I came up with a name for these harmful kinds of models: Weapons of Math Destruction, or WMDs for short. I’ll walk you through an example, pointing out its destructive characteristics along the way.
As often happens, this case started with a laudable goal. In 2007, Washington, D.C.’s new mayor, Adrian Fenty, was determined to turn around the city’s underperforming schools. He had his work cut out for him: at the time, barely one out of every two high school students was surviving to graduation after ninth grade, and only 8 percent of eighth graders were performing at grade level in math. Fenty hired an education reformer named Michelle Rhee to fill a powerful new post, chancellor of Washington’s schools.
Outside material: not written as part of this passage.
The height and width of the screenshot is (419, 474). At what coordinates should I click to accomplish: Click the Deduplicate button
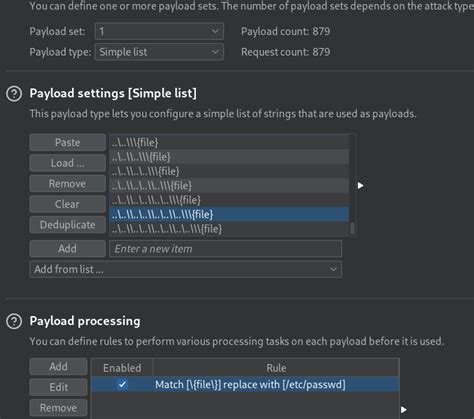click(x=68, y=225)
The going theory was that the students weren’t learning enough because their teachers weren’t doing a good job. So in 2009, Rhee implemented a plan to weed out the low-performing teachers. This is the trend in troubled school districts around the country, and from a systems engineering perspective the thinking makes perfect sense: Evaluate the teachers. Get rid of the worst ones, and place the best ones where they can do the most good. In the language of data scientists, this “optimizes” the school system, presumably ensuring better results for the kids. Except for “bad” teachers, who could argue with that? Rhee developed a teacher assessment tool called IMPACT, and at the end of the 2009–10 school year the district fired all the teachers whose scores put them in the bottom 2 percent. At the end of the following year, another 5 percent, or 206 teachers, were booted out.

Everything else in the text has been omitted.